* BRANO DA LEGGERE
=====

CONCLUSA LA LATITANZA DEGLI ITALIANI CHE GODEVANO DELL'IMPUNITÀ NELLA IBIZA DEL KENYA

Conclusa la latitanza degli italiani nella Ibiza del Kenya.
Conclusa la latitanza degli italiani nella Ibiza del Kenya.

 

Arrestati su mandato di cattura internazionale tre italiani in Kenya

 

 


2 aprile 2017
L’8 settembre 2015, in una Milano resa vetrina mondiale dall'Expo, il ministro della Giustizia del Kenya, Githu Muigai, dopo aver visitato alcuni padiglioni insieme al suo presidente Uhuru Kenyatta, entrambi accompagnati nella visita dal guardasigilli Andrea Orlando, aveva finalmente siglato un accordo di assistenza giudiziaria e penale con il suo omologo italiano. In altre parole, veniva infine data attuazione a quella norma bilaterale, rimpallata per estenuanti decenni, che consentiva l’estradizione di elementi colpiti da mandati di cattura internazionali emessi dai rispettivi Paesi.

=====

* DATI DI PARTENZA
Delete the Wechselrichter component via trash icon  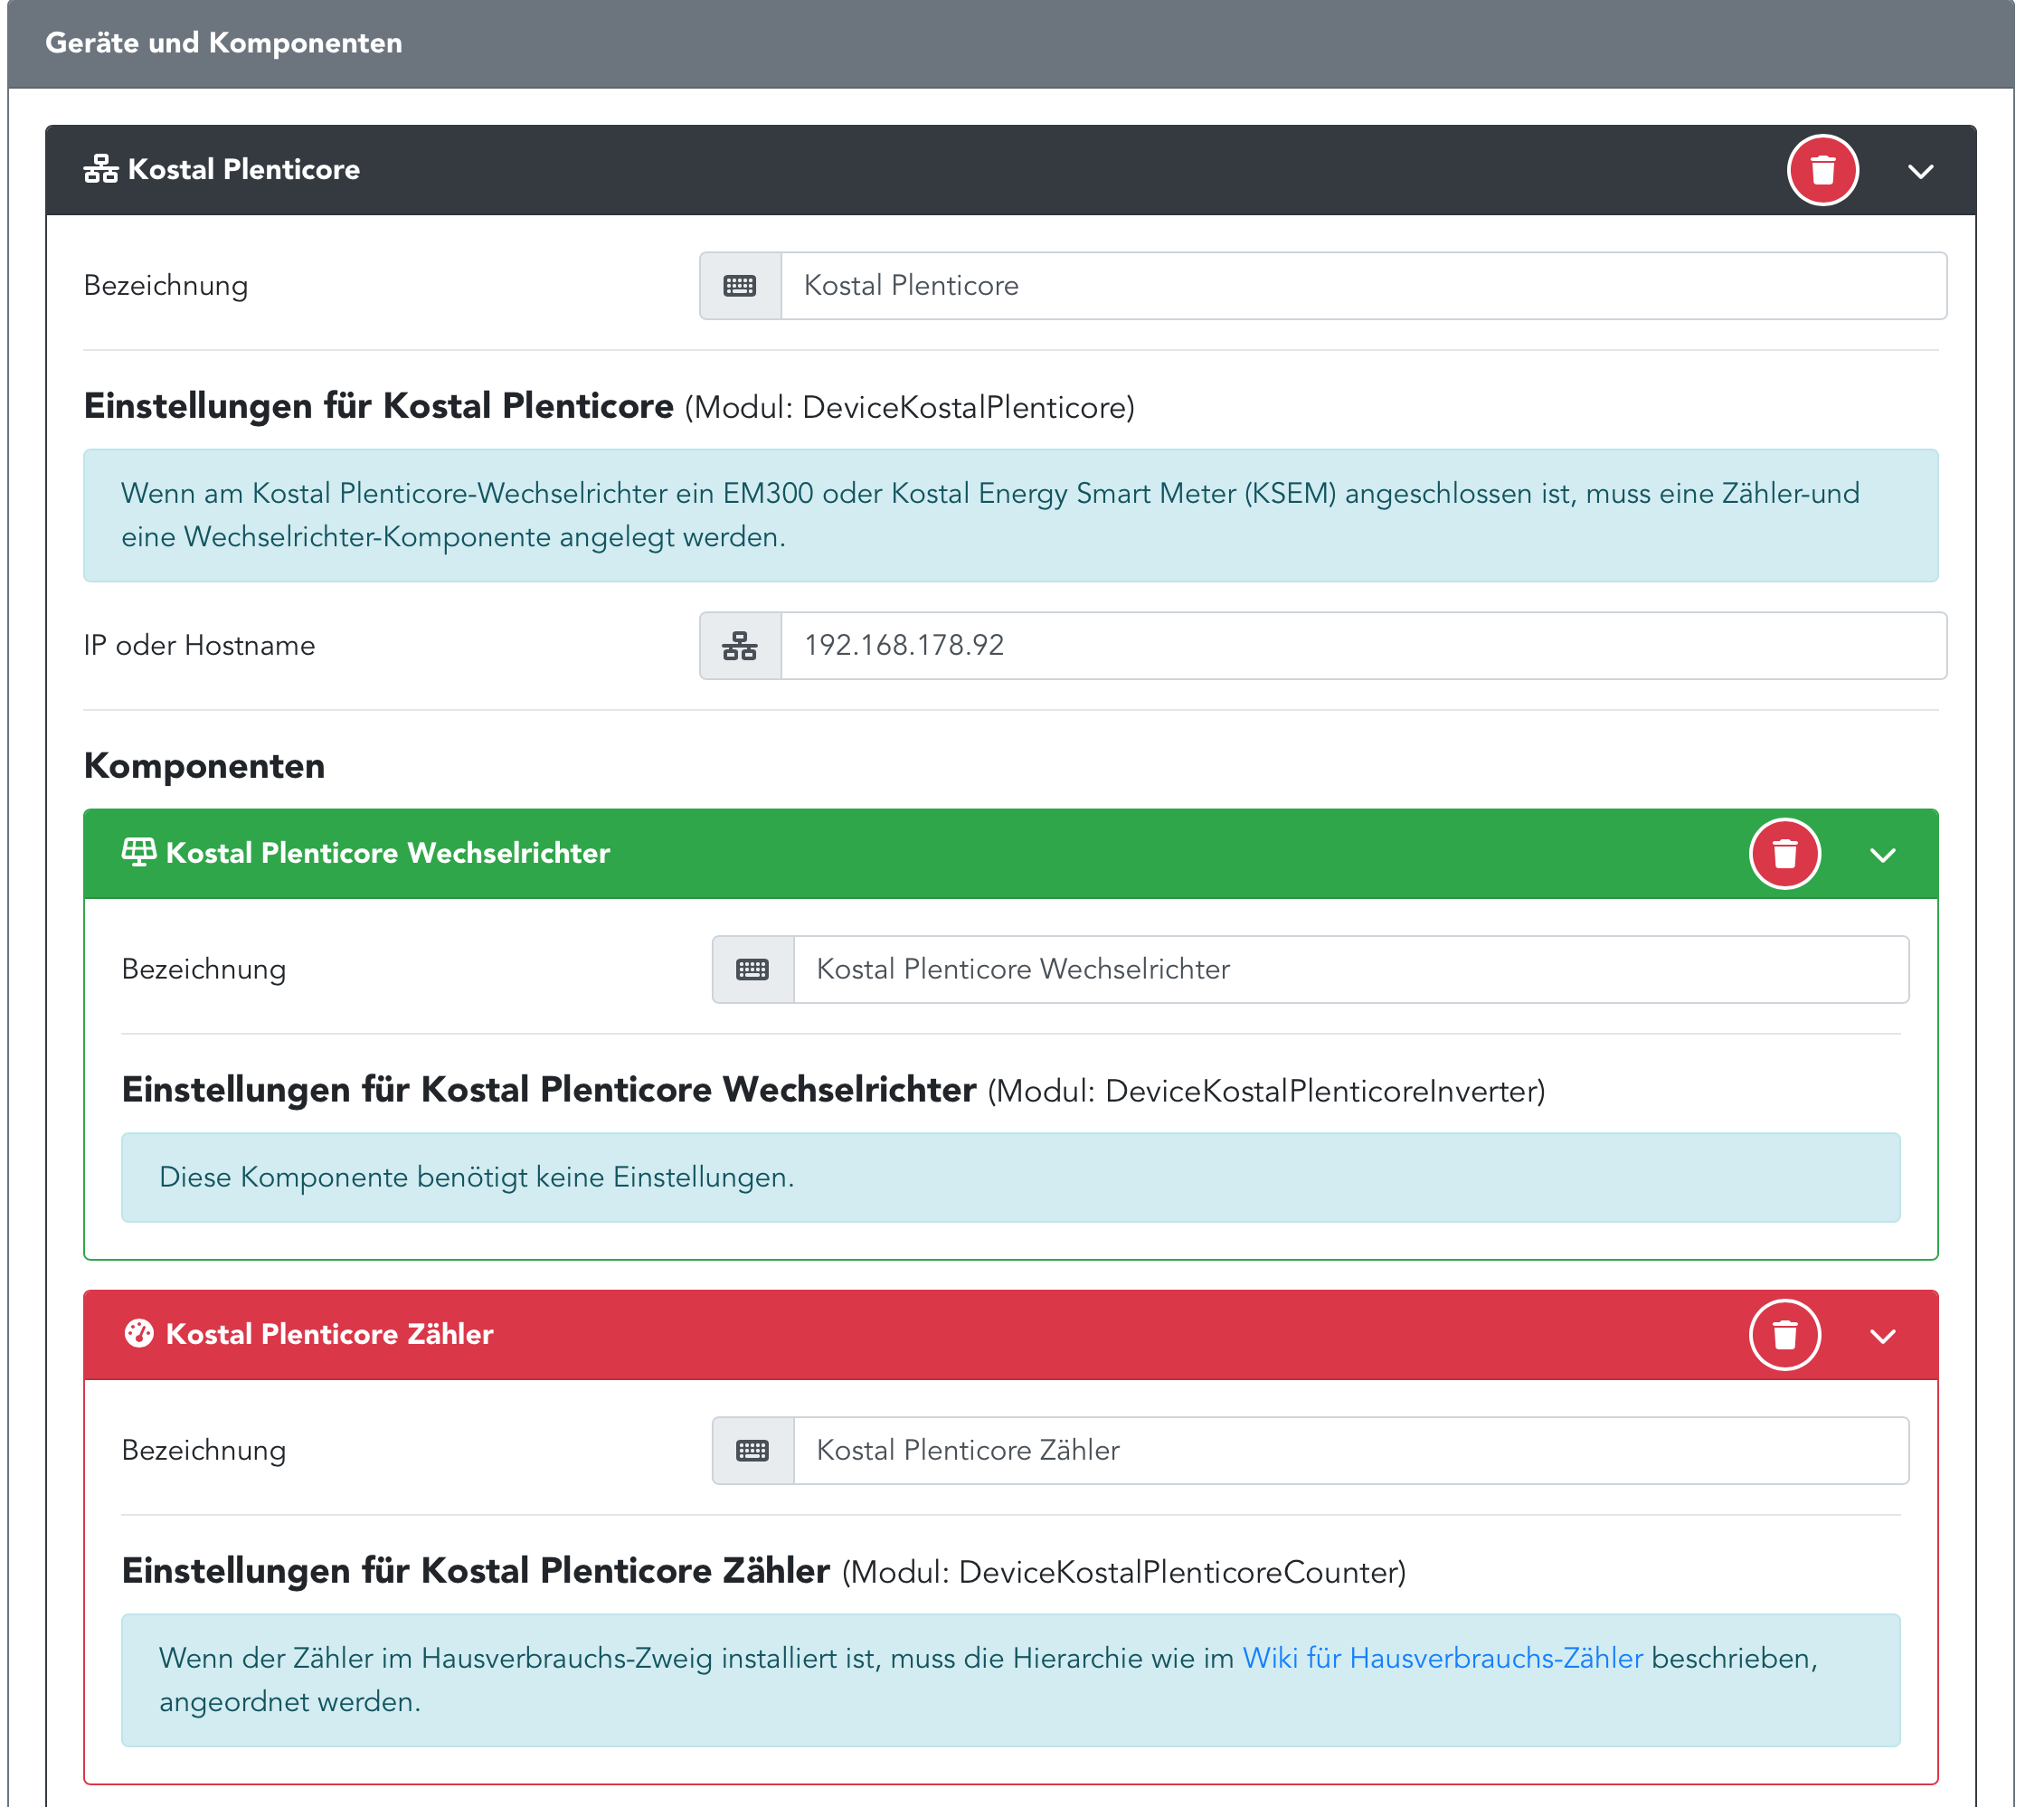click(x=1784, y=854)
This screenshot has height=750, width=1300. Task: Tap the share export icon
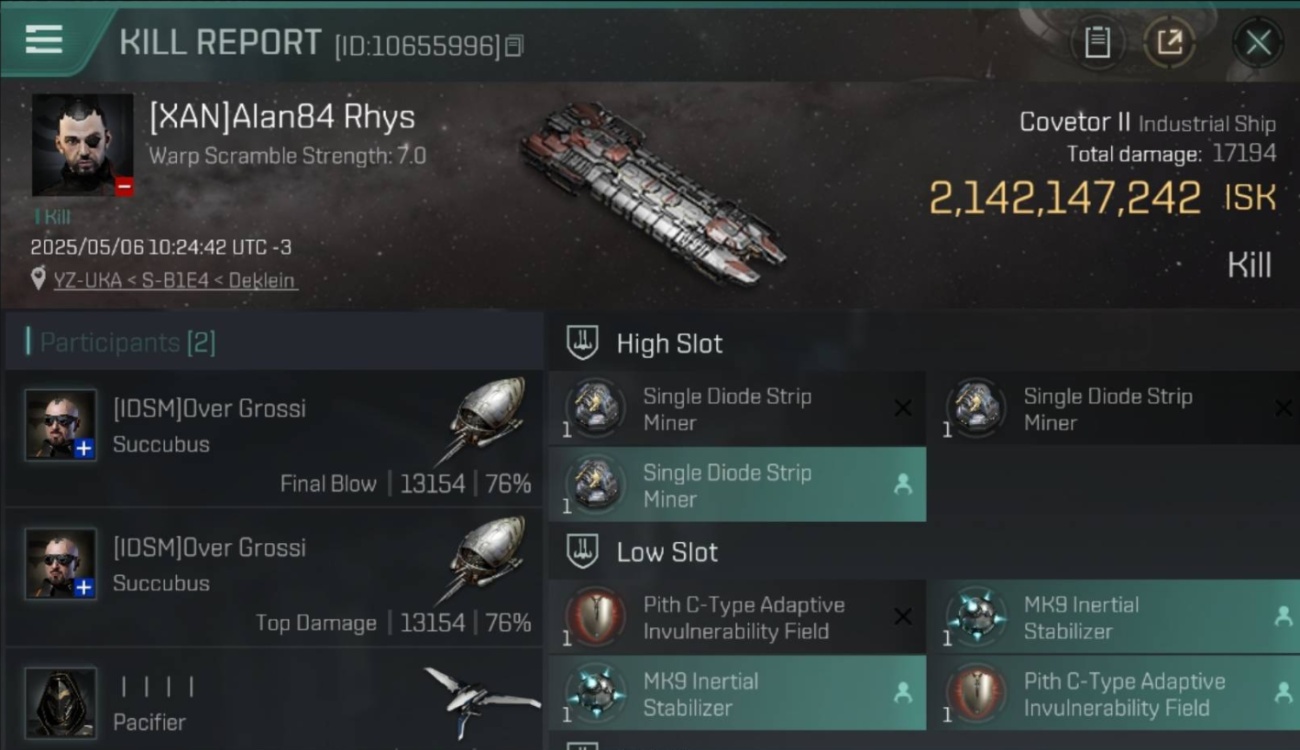pyautogui.click(x=1169, y=42)
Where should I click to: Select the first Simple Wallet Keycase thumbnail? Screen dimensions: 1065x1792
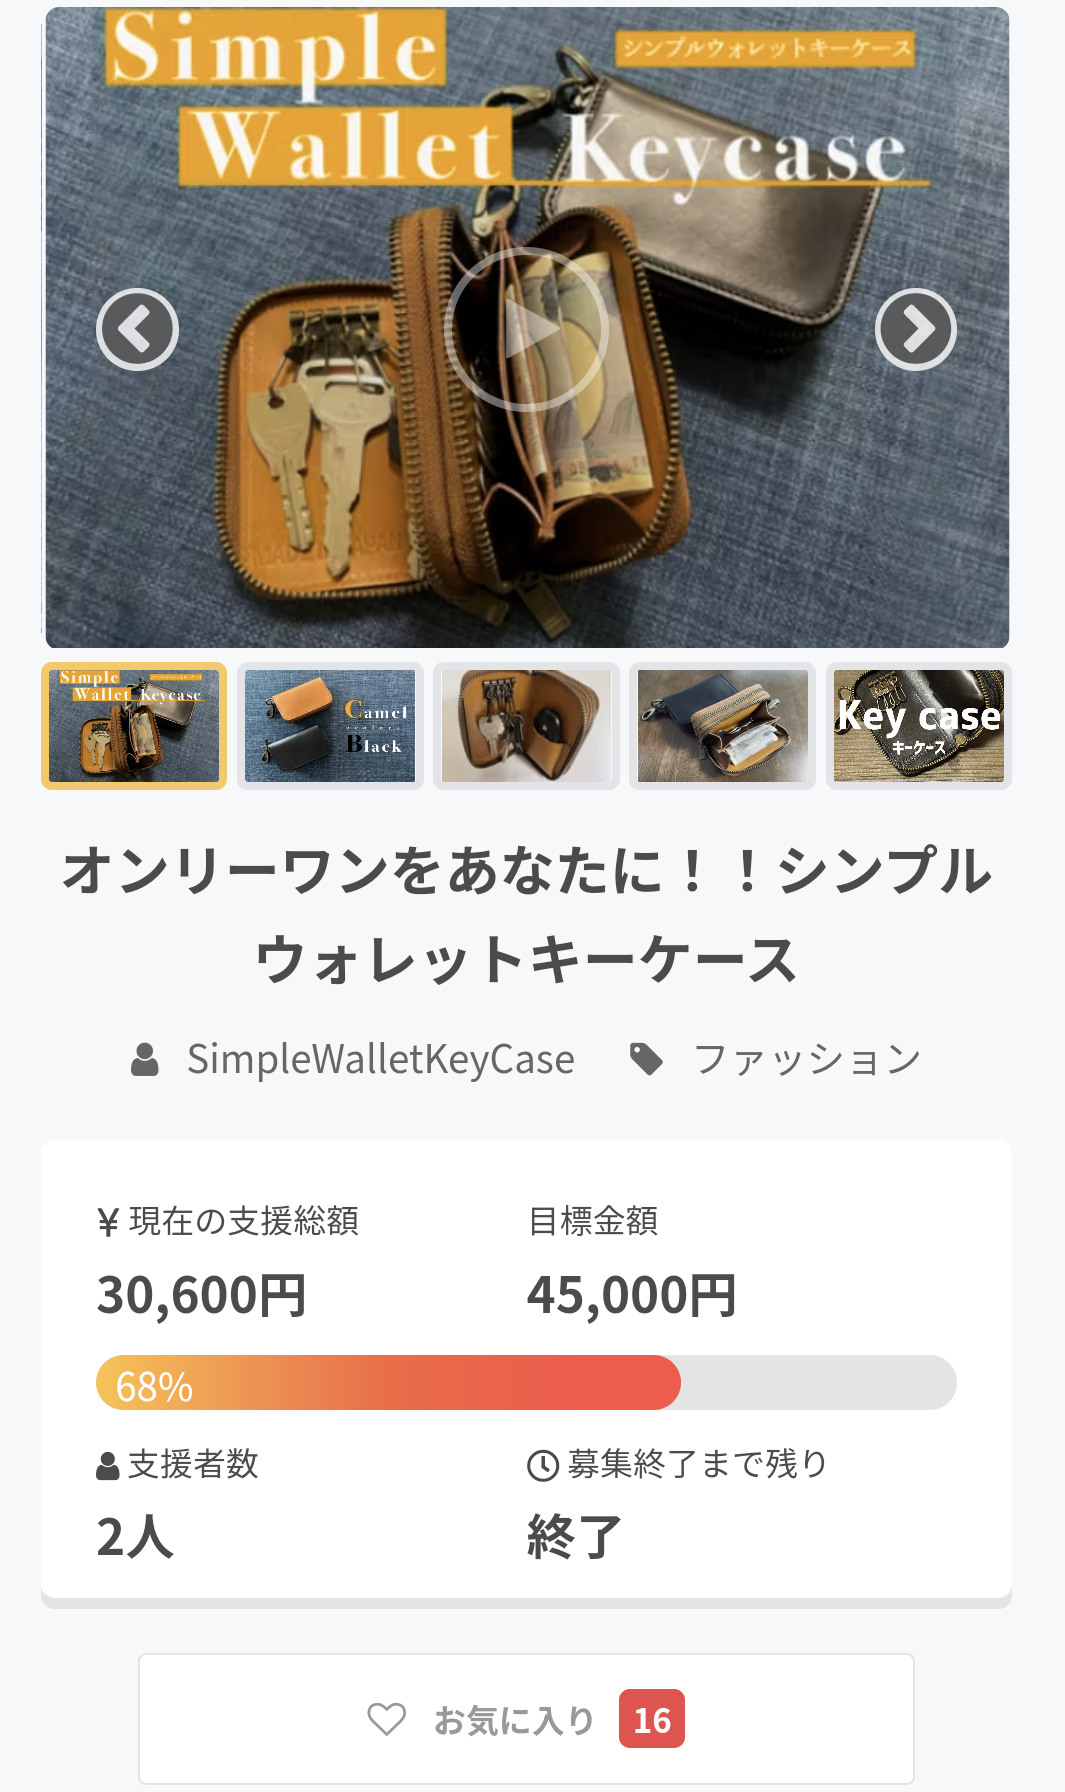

=====

* ESERCIZI
**A)** Estrai dall'articolo sugli italiani latitanti in Kenya il passo che comincia con "2 aprile 2017" e prosegue fino a "dai rispettivi Paesi.", copiandolo senza alcuna modifica.
**B)** Scrivi il seguito dell'articolo sugli italiani latitanti in Kenya, partendo dopo la sua ultima frase.

* SOLUZIONI
**A)**
2 aprile 2017
L’8 settembre 2015, in una Milano resa vetrina mondiale dall'Expo, il ministro della Giustizia del Kenya, Githu Muigai, dopo aver visitato alcuni padiglioni insieme al suo presidente Uhuru Kenyatta, entrambi accompagnati nella visita dal guardasigilli Andrea Orlando, aveva finalmente siglato un accordo di assistenza giudiziaria e penale con il suo omologo italiano. In altre parole, veniva infine data attuazione a quella norma bilaterale, rimpallata per estenuanti decenni, che consentiva l’estradizione di elementi colpiti da mandati di cattura internazionali emessi dai rispettivi Paesi.

**B)**
È risaputo che, prima di questo accordo, il Kenya era diventato l’isola felice di un gran numero di malandrini stranieri che, oltre a sottrarsi alla giustizia del proprio paese, non contribuivano certo alla creazione di un’immagine positiva delle proprie comunità in Kenya, soprattutto, per quanto riguarda gli italiani, nella regione costiera.
Ed è il caso di Pietro Canobbio, 53enne originario di Asti, considerato un pericoloso bandito colpito da ordine di carcerazione dalla Procura della Repubblica di Asti per reati commessi in Italia. Dopo essere scappato da oltre vent'anni a Mombasa, e commesso numerosi reati di frode, estorsione e violenza, era persino riuscito a ottenere, attraverso canali di corruzione, la cittadinanza e il passaporto keniota. Canobbio viveva a Kilifi, a metà strada tra Mombasa e Malindi, dove era accusato di diversi reati, tra cui aggressioni e danni a proprietà di altri italiani.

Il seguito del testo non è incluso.